Fri Apr 10 19:39:36 2009 GMT
WIKILEAKS PRESS RELEASE
On April 9th 2009, the internet domain registration for the investigative journalism site Wikileaks.de was suspended without notice by Germany’s registration authority DENIC.
The action comes two weeks after the house of the German WikiLeaks domain sponsor, Theodor Reppe, was searched by German authorities. Police documentation shows that the March 24, 2009 raid was triggered by WikiLeaks’ publication of Australia’s proposed secret internet censorship list. The Australian Communications and Media Authority (ACMA) told Australian journalists that they did not request the intervention of the German government.
The publication of the Australian list exposed the blacklisting of many harmless or political sites and changed the nature of the censorship debate in Australia. The Australian government’s mandatory internet censorship proposal is now not expected to pass the Australian senate.
On March 25 the German cabinet finalized its own proposal to introduce a nation-wide internet censorship system. Australia and Germany are the only Western democracies publicly considering such a mandatory censorship scheme.

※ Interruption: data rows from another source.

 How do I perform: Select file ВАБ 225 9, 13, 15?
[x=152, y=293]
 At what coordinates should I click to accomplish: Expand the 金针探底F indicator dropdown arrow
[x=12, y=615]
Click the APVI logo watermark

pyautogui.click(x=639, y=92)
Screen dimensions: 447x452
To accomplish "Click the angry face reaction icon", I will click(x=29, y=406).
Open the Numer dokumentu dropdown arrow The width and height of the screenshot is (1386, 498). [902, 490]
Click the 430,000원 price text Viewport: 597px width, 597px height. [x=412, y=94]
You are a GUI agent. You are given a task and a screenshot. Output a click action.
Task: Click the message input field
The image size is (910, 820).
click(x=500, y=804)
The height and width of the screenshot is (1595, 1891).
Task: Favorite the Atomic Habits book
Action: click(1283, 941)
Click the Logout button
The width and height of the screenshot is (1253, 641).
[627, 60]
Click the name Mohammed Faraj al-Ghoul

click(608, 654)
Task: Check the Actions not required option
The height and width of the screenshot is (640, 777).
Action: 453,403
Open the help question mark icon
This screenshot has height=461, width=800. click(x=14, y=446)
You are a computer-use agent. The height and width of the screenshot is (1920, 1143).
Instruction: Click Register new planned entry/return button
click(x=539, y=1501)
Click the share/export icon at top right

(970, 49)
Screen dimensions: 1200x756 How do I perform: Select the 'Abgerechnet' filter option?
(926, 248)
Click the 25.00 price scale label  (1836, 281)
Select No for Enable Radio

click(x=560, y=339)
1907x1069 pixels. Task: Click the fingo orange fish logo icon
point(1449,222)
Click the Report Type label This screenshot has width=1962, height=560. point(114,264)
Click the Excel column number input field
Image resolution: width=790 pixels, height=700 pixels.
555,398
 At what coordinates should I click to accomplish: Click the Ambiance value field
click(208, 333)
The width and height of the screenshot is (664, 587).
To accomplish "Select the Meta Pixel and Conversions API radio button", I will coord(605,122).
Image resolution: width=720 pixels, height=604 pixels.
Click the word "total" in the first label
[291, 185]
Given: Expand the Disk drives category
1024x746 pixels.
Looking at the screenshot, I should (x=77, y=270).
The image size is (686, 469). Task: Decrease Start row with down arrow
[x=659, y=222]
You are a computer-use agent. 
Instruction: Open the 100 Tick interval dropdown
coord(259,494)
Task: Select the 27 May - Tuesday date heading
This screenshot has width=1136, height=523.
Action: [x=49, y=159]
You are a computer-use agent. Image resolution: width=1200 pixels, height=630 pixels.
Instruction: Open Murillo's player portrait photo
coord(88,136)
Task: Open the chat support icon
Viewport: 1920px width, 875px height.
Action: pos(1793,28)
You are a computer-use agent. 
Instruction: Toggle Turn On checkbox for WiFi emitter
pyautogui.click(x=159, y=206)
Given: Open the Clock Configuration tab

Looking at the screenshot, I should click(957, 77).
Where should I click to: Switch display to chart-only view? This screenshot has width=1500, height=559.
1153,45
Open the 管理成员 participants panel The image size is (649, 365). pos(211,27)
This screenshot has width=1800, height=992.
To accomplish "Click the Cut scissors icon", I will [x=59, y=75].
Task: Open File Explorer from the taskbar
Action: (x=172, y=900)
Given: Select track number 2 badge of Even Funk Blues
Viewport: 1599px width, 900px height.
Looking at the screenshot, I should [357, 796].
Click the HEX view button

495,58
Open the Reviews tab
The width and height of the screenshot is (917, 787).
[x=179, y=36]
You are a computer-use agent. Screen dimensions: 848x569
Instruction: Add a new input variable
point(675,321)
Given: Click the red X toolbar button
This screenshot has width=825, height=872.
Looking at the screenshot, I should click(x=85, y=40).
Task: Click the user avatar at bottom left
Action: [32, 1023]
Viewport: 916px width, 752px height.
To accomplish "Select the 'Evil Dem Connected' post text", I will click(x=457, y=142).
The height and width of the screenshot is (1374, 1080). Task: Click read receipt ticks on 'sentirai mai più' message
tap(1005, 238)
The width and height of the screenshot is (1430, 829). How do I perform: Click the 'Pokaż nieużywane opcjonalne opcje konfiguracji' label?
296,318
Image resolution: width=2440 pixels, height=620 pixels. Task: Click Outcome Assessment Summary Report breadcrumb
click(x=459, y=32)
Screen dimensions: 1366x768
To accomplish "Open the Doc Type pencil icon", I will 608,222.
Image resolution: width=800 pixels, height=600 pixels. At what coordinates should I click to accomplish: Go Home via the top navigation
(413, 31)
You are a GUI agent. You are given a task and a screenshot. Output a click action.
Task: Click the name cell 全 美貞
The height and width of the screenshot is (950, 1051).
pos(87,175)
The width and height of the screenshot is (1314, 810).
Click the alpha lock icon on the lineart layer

While last week German police claimed to the news magazine Der Spiegel that they had been ignorant about WikiLeaks’ role as an international press organization, this ‘excuse’ is surely no longer valid. Despite being questioned by the press, German authorities have still not contacted WikiLeaks or its publishers to resolve the issue, or indeed, at all. The lack of contact is inexcusable.
The situation is similar to the legal dispute between WikiLeaks and the Swiss bank Julius Baer last year. WikiLeaks had published documents exposing hundreds of millions dollars hidden by Baer under Cayman Islands trusts. That case saw the ‘wikileaks.org’ domain temporarily disabled by a California judge following an ex-parte hearing by the bank. Publishing continued on other WikiLeaks domains and following representations by WikiLeaks lawyers and 20 major media and civil liberties organizations, including the American Civil Liberties Union, the Reporters Committee for the Freedom of the Press, the EFF, the Associated Press and Public Citizen, the judge admitted his error and rescinded his orders.
Like the Swiss bank, German authorities have attempted to silence an entire press outlet over their objection to a handful of documents or articles.
WikiLeaks continues publishing on its other (non-German) domains. If the German cabinet’s censorship proposal passes the Bundestag, presumably those WikiLeaks domains would be added to Germany’s secret blacklist.
Germany and China are now the only two countries currently censoring a WikiLeaks domain.